Look, there's no reason for anyone in the Republican Party right now to start saying who you're going to vote for in the fall of 2024. That is disrespectful to our primary voters. That's disrespectful to the process.

But all of us will be held to account for the things that we've said about what happened on January 6th, what happened on election night. But, look, I said on election night sitting on the set at ABC that what the president got up and said at 2:30 in the morning was beneath the office he held and that there was no evidence at that point, nor has there ever been, that the election was stolen.

Now, I'll be held to account for that as a Republican for the rest of my life.

KARL: Yes.

CHRISTIE: I'm fine to be held to account for the truth. But don't ask me who I'm going to vote for in 2024 because, let me tell you right now, if Bernie Sanders were the Democratic nominee for president in 2024, there is not a chance in the world I could vote for a socialist for the president of the United States.
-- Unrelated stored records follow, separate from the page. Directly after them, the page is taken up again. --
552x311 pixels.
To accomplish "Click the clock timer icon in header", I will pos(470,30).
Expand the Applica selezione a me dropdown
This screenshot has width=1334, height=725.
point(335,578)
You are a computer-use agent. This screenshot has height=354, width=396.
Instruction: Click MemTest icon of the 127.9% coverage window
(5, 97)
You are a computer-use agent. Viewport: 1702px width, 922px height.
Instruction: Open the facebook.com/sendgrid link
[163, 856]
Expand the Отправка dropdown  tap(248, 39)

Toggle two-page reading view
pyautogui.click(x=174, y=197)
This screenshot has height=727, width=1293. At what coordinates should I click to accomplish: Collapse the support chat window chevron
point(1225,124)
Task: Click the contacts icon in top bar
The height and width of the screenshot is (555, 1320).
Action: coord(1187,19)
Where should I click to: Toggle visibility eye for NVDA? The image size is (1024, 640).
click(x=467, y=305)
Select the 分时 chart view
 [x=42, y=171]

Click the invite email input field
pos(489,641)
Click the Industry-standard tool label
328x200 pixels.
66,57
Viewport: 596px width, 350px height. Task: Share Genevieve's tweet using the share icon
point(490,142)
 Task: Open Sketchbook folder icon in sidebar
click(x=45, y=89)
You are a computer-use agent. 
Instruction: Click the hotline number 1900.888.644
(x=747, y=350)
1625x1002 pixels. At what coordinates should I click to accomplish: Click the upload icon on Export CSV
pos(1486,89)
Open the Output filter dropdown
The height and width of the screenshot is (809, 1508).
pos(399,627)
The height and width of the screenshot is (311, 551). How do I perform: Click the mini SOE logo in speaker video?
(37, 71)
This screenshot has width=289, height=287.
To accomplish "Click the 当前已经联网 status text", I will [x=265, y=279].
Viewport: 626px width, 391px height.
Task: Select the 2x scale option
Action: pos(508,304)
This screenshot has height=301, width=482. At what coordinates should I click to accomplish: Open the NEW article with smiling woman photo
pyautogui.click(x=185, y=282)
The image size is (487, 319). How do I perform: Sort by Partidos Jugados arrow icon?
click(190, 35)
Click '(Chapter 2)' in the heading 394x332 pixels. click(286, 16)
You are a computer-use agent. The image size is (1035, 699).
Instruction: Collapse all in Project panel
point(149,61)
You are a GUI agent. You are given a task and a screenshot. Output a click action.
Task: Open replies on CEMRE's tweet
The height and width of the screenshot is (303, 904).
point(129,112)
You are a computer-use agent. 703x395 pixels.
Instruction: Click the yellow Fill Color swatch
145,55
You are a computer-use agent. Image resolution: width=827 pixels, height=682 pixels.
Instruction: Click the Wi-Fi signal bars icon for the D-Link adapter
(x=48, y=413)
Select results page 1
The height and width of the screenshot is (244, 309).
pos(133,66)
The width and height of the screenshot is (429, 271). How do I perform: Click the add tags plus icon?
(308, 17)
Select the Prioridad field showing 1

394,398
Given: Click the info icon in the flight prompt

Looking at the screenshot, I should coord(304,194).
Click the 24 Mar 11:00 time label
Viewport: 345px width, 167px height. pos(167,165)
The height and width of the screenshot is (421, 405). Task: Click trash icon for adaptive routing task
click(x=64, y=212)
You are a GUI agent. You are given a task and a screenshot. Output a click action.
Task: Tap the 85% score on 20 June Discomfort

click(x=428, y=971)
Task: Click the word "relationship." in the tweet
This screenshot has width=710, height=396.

So, since we don't know who the candidates are going to be, why answer the question?

KARL: I guess -- OK, OK, we'll -- we'll have time to revisit this. We have a long way to go.

But -- but I want to talk about our new poll. It had many interesting data points on it.

One was on the subject of immigration, where it showed that Biden's approval in the handling of immigrant was just 37 percent, 60 percent disapprove. Actually, other than gas prices and inflation, it was his lowest approval rating.

Laura, what -- what do -- what do you make of that? Obviously -- and we have this controversial new decision on -- on -- on Rule 42. What -- what -- how big an issue of this for Democrats and for Biden?

BARRON-LOPEZ: Well, look, one of the issues for Democrats -- I mean Biden had to reach -- had to come to a point where it is either, continue to keep Title 42 in place, which is the public health order that, you know, honestly one thing that I think gets lost about it is that asylum seekers that came to the border were immediately turned around because they were not afforded due process under this rule. That's what happened. So, you have asylum seekers like Ukrainians, like Russians who came and were turned away, as well as Cameroonians and others from Central America.

That aside, you know, they clearly did not have a response in place to the attacks from Republicans. A lot of Democrats felt like the timing wasn't right in terms of when they lifted it. They think that it should have been done months prior, you know, in a midterm right -- like a few months ahead of the midterms, they didn't think that was the best decision.

On top of that, you know, when you talk to one of Biden's top pollster, John Anzalone, he will say that Democrats need to have answers on immigration, repeat over and over again what their position is on it, because a lot of times they just don't -- they're pretty silent on the issue in (INAUDIBLE).

KARL: All right. Unfortunately, we are out of time. Thank you to our roundtable.

We will be right back.


KARL: That is all for us today. Thank you for sharing part of your Sunday with us. Check out "WORLD NEWS TONIGHT, and have a good day.